#### What this task involves
Retype every line of text in the entries below word for word, leaving out the pictures.

#### Data supplied
++++++++++

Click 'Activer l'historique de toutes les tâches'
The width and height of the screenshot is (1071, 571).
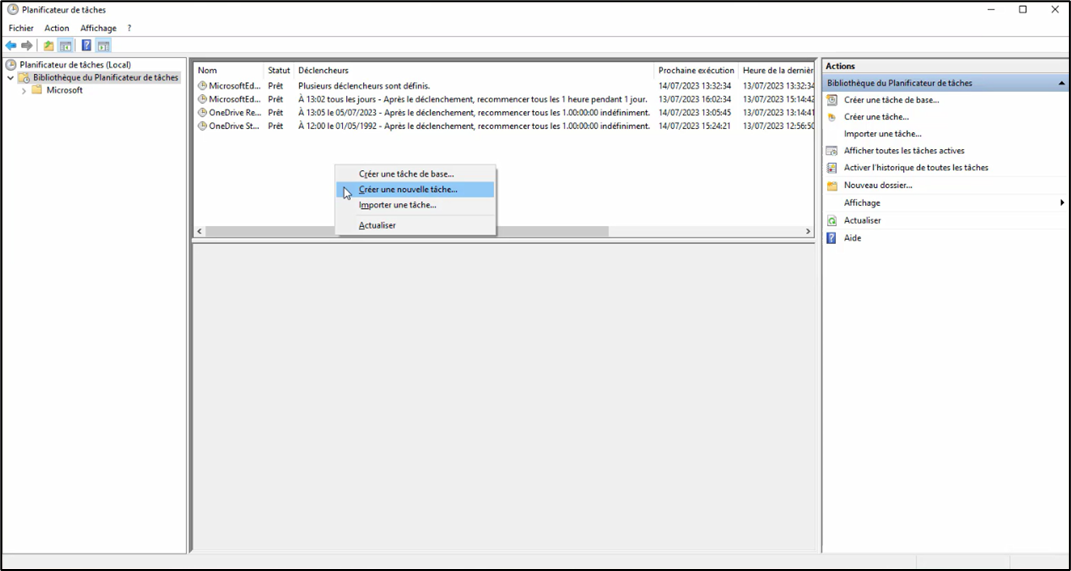(x=915, y=168)
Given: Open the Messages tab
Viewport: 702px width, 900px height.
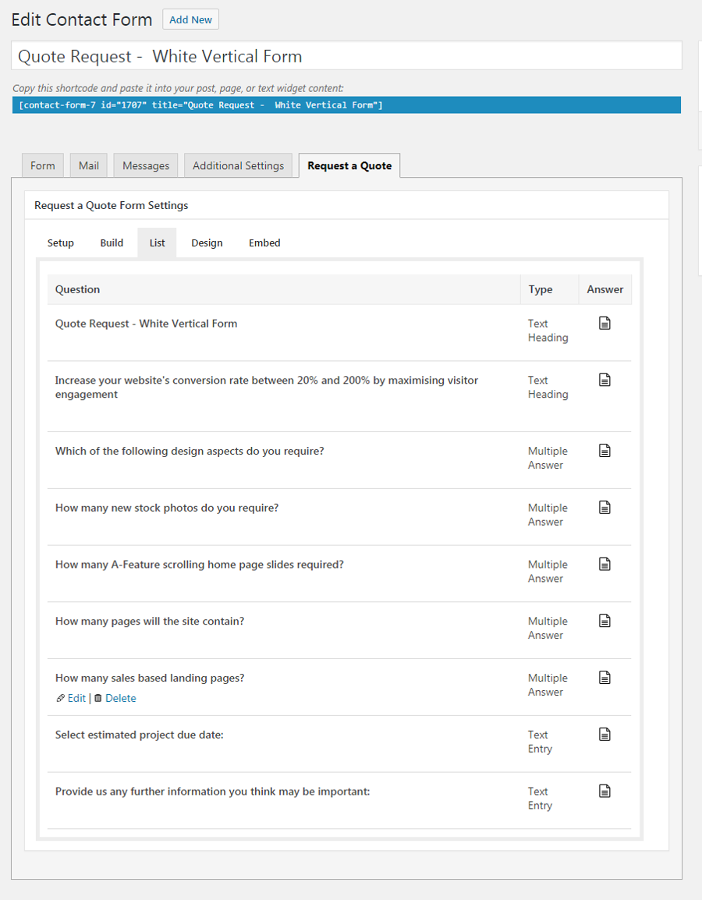Looking at the screenshot, I should 146,166.
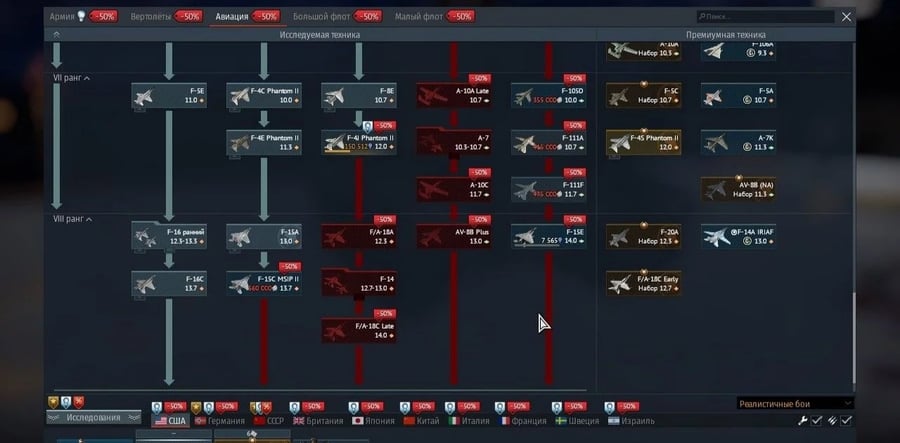Click premium F-14A IRIAF aircraft
The image size is (900, 443).
738,236
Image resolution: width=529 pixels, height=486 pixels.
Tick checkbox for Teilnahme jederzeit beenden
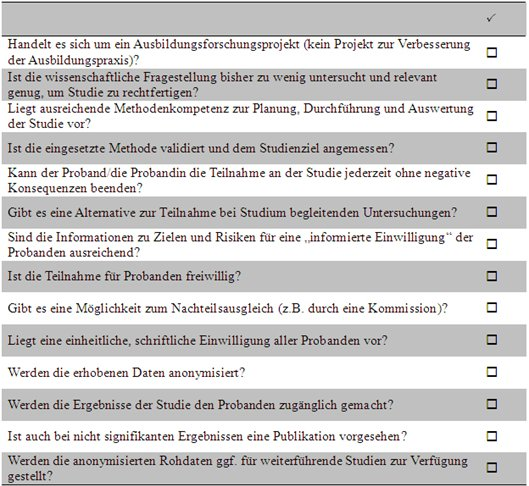click(x=492, y=179)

++++++++++

#### Exercise result
Click 'Activer l'historique de toutes les tâches'
The width and height of the screenshot is (1071, 571).
(x=915, y=168)
Given: Open the Messages tab
Viewport: 702px width, 900px height.
Looking at the screenshot, I should 146,166.
Click premium F-14A IRIAF aircraft
The image size is (900, 443).
738,236
Image resolution: width=529 pixels, height=486 pixels.
Tick checkbox for Teilnahme jederzeit beenden
click(x=492, y=179)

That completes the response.